По голосу, вроде, сам командир полка.
— Здесь противник! — кричит Киреев. — Рядышком. Залег сейчас. Пулемет у большого валуна.
— Лебедь? Лебедь? Кто у аппарата? Можешь ты нормально говорить или нет?
— Никак нет, — хрипит Киреев. — Сейчас связист назад приползет, он может.
Тут и танки зашевелились. Повернули к тем немцам, что наперерез норовили. Обогнули воронку — и вперед.
Связист следом в воронку бухнулся. Ухватился за трубку, подул в нее.
— Есть связь? — Киреева спрашивает.
— Есть, — хрипит Киреев. — В одну сторону.
— Чего, чего?
— Сейчас в две будет.
После боя он сам к старшине обратился: не годен, мол, в связисты, прошу назад — во взвод.
А еще через день и случилось это самое, от чего майор Дульников в некоторое замешательство попал.
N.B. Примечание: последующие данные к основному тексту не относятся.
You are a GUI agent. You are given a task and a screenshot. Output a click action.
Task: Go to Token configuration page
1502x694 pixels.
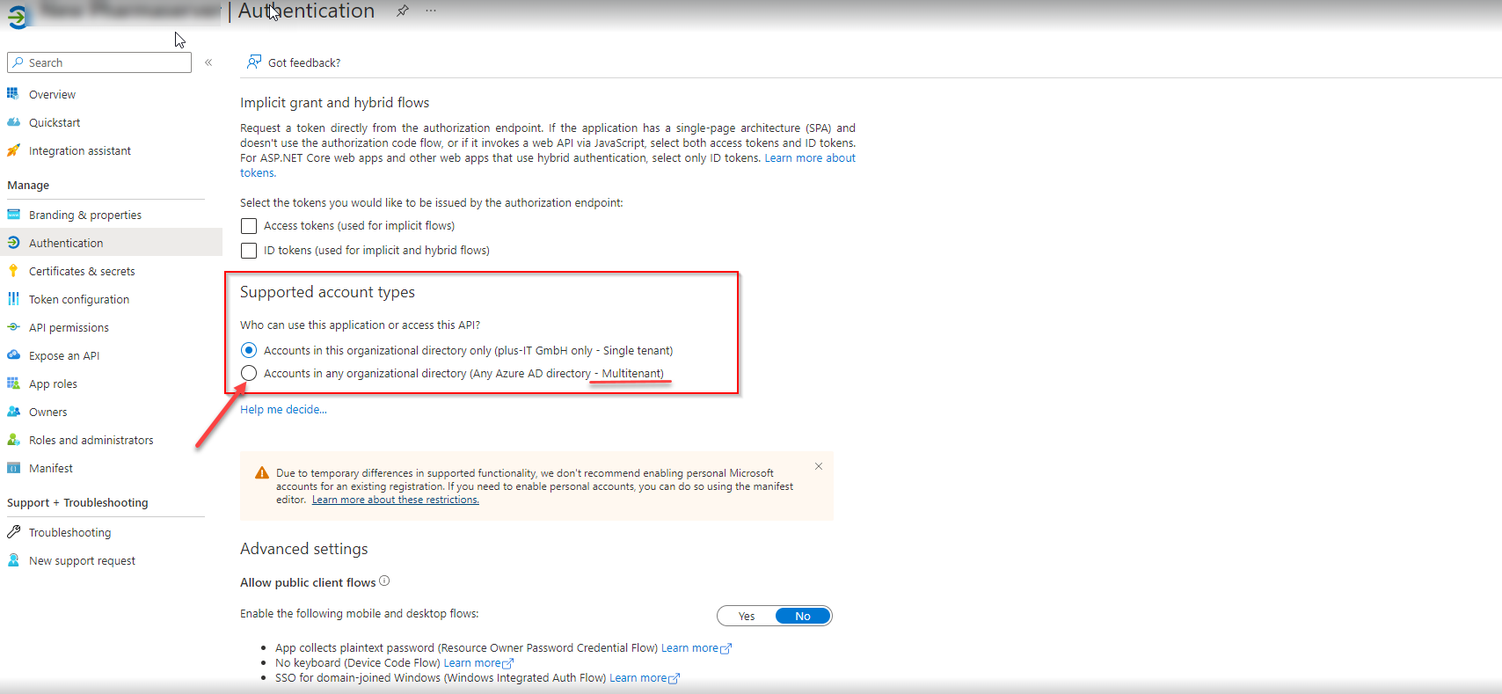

Медленно, но полк все-таки продвигался вперед. Двигался, пока не встала на его пути какая-то плешивенькая высотка. С нашей стороны — вся голая, хоть шаром покати, с той, с другой, лесок виднеется. Вроде прически. Маленькая такая высотка, отлогая, но очень вредная. Фашисты на ней укрепились, пулеметы поставили — косят и косят. Во взводе Киреева старшину ранило, девушка-санинструктор в тыл на плащ-палатке потащила.
Цепь взвода сначала по полю рассыпалась, потом в кучу сбилась, и куда-то ее все влево, влево заносить стало, от других взводов в сторону. На бегу-то да под огнем поди сообрази тут, куда тебе бежать надо. Старшина за этим следил, а тут — нет его…
Плюхнулся Киреев на землю, отдышался немножко, голову поднял — вроде тихо. Бой где-то правее идет, свои все рядом лежат, носами к противнику. Тоже запыхались — передохнуть надо. А противник? Что-то и не видно его совсем. Ей-ей, пустое пространство! Еще бы метров сто пробежать — и как раз у этой проклятой высотки в тылу. А уж оттуда-то ее!.. С той-то стороны склон у высотки лесистый, там вверх незаметно можно.
И вроде противник взвода не видит…
Только так Киреев подумал…
«Фьють! Фьють!» — мины.
Обнаружили, значит. Накрывают. По квадратам бьют.
Лежать теперь — дело самое гибельное. Накроют — уже не встанешь. А если не двигаться, накроют обязательно. Надо куда-то побыстрей. Или назад отсюда, или туда — за высотку.
Только и встать никаких сил нет. Рвется кругом земля, дыбится черными фонтанами взрывов. Грохот прижимает, прижимает к полю, вот-вот совсем вдавит. Попробуй тут поднимись!
Но надо, надо вставать!
Молодые, необстрелянные, не понимают. Лопатки достали, закапываются. Да разве успеть? По квадратам ведь лупит. Один — недолет, другой — перелет, третий еще, может, сбоку ляжет, а уж четвертым-то определенно накроет. Бывал под таким огнем Киреев, знает.